____ PROVIDED RECORDS

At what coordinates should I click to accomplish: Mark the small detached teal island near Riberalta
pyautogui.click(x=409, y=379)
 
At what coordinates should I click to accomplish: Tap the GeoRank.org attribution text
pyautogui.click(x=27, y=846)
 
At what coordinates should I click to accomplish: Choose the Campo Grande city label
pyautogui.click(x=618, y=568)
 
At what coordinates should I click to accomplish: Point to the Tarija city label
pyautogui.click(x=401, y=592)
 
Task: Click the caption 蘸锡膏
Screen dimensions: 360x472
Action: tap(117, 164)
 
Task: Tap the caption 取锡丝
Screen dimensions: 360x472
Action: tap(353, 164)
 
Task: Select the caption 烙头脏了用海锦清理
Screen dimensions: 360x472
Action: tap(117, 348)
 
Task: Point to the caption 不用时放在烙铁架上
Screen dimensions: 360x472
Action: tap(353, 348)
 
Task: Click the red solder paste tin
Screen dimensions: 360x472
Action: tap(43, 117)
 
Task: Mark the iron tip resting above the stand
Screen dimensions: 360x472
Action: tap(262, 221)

________

DIRECTIONS FOR THIS TASK: Turn every line of the material above into a numbered list, leaving out the blank lines.

EXERCISE SOLUTION:
1. At what coordinates should I click to accomplish: Mark the small detached teal island near Riberalta
2. pyautogui.click(x=409, y=379)
3. At what coordinates should I click to accomplish: Tap the GeoRank.org attribution text
4. pyautogui.click(x=27, y=846)
5. At what coordinates should I click to accomplish: Choose the Campo Grande city label
6. pyautogui.click(x=618, y=568)
7. At what coordinates should I click to accomplish: Point to the Tarija city label
8. pyautogui.click(x=401, y=592)
9. Task: Click the caption 蘸锡膏
10. Screen dimensions: 360x472
11. Action: tap(117, 164)
12. Task: Tap the caption 取锡丝
13. Screen dimensions: 360x472
14. Action: tap(353, 164)
15. Task: Select the caption 烙头脏了用海锦清理
16. Screen dimensions: 360x472
17. Action: tap(117, 348)
18. Task: Point to the caption 不用时放在烙铁架上
19. Screen dimensions: 360x472
20. Action: tap(353, 348)
21. Task: Click the red solder paste tin
22. Screen dimensions: 360x472
23. Action: tap(43, 117)
24. Task: Mark the iron tip resting above the stand
25. Screen dimensions: 360x472
26. Action: tap(262, 221)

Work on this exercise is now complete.